Identifying Clinical Research Priorities in Adult Pulmonary and Critical Care. NHLBI Working Group Report

Abstract

Preventing, treating, and promoting recovery from critical illness due to pulmonary disease are foundational goals of the critical care community and the NHLBI. Decades of clinical research in acute respiratory distress syndrome, acute respiratory failure, pneumonia, and sepsis have yielded improvements in supportive care, which have translated into improved patient outcomes. Novel therapeutics have largely failed to translate from promising preclinical findings into improved patient outcomes in late-phase clinical trials. Recent advances in personalized medicine, "big data," causal inference using observational data, novel clinical trial designs, preclinical disease modeling, and understanding of recovery from acute illness promise to transform the methods of pulmonary and critical care clinical research. To assess the current state of, research priorities for, and future directions in adult pulmonary and critical care research, the NHLBI assembled a multidisciplinary working group of investigators. This working group identified recommendations for future research, including 1) focusing on understanding the clinical, physiological, and biological underpinnings of heterogeneity in syndromes, diseases, and treatment response with the goal of developing targeted, personalized interventions; 2) optimizing preclinical models by incorporating comorbidities, cointerventions, and organ support; 3) developing and applying novel clinical trial designs; and 4) advancing mechanistic understanding of injury and recovery to develop and test interventions targeted at achieving long-term improvements in the lives of patients and families. Specific areas of research are highlighted as especially promising for making advances in pneumonia, acute hypoxemic respiratory failure, and acute respiratory distress syndrome.

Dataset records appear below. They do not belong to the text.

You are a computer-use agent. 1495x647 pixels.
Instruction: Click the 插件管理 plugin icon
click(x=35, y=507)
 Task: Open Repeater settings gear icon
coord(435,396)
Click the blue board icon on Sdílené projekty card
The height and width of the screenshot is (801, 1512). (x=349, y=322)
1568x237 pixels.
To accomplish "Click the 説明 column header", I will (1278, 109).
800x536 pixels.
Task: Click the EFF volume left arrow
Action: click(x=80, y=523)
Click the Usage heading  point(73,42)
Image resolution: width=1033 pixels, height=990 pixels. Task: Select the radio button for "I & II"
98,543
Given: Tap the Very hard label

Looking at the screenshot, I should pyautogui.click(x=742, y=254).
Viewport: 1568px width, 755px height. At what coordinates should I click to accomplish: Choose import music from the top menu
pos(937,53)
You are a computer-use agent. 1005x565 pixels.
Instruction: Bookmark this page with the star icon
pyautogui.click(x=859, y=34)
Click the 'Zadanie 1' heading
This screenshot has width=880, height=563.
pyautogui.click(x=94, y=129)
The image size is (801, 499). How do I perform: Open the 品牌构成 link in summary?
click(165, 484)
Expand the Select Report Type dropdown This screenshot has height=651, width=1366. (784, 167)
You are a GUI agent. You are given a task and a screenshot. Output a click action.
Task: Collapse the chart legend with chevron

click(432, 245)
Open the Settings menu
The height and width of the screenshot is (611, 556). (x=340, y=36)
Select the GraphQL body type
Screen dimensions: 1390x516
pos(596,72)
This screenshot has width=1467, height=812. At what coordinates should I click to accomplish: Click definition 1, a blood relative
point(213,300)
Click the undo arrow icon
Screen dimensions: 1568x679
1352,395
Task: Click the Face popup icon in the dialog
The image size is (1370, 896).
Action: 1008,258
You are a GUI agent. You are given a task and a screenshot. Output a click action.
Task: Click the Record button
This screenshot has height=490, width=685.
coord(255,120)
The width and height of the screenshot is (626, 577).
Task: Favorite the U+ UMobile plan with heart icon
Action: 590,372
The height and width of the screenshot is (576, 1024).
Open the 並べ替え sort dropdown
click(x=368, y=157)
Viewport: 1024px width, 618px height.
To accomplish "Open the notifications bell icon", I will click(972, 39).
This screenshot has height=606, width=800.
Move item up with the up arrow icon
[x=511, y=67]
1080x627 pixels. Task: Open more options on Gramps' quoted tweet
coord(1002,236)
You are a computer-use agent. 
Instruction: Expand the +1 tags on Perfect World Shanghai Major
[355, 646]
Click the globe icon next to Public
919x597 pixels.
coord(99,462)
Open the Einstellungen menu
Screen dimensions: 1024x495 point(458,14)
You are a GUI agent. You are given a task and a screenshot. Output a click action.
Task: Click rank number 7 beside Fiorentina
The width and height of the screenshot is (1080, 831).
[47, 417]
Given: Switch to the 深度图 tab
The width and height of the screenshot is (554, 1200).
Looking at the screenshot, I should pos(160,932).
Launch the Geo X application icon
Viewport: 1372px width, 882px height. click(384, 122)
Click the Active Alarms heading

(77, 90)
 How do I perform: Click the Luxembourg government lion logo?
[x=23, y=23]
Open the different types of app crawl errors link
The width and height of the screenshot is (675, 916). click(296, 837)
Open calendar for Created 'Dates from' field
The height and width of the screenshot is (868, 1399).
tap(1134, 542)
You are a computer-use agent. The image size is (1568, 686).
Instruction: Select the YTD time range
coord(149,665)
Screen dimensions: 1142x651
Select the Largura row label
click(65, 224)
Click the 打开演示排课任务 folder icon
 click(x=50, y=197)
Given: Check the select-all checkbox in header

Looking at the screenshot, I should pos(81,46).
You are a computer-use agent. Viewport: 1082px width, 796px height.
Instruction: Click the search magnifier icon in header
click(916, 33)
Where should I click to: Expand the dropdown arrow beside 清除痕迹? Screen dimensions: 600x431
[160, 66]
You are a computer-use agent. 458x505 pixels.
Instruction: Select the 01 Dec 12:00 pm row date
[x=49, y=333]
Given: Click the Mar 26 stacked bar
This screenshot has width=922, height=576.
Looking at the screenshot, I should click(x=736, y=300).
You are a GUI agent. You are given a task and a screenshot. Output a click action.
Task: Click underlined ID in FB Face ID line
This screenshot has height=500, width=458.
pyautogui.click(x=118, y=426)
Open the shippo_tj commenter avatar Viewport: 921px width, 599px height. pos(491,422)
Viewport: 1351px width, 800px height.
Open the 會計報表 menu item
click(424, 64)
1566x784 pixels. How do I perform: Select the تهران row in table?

Keywords: acute respiratory failure; clinical trials; mechanical ventilation; pneumonia; sepsis.

Figure 1.

Relationships between overall risk, disease-attributable risk, and treatment-responsive risk. The x-axis displays, for a theoretical population of critically ill patients with a disease of interest, each patient’s predicted risk of death, ranging from 0% (will almost certainly survive) to 100% (will almost certainly die). The y-axis displays the observed percentage of patients who die, ranging from 0% (no patients died) to 100% (all patients died). The light gray shading denotes the deaths that were caused by the disease of interest (disease-attributable risk). The medium gray shading denotes deaths that were caused by comorbidities or concurrent organ failures rather than the disease of interest. The dark gray denotes deaths prevented by treatment. (A) A disease-specific treatment will generally be able to prevent more deaths among patients who have a greater overall risk of death (prognostic enrichment) and whose risk of death is primarily due to the disease being treated rather than comorbidities or concurrent organ failures. (B) A specific therapy may have a greater effect on outcomes in a highly treatable disease compared with a poorly treatable disease. Which patients respond to a specific treatment depends on the mechanism of action and the biology of the disease. (C) The probability of responding to a specific treatment might be greatest among patients at high overall risk or low overall risk, or it might be completely independent of overall risk. Disease-specific treatments would generally be expected to prevent deaths resulting from the disease of interest (light gray), whereas some supportive therapies might be expected to prevent deaths resulting from the disease of interest (light gray) and deaths resulting from comorbidities or concurrent organ failures (medium gray).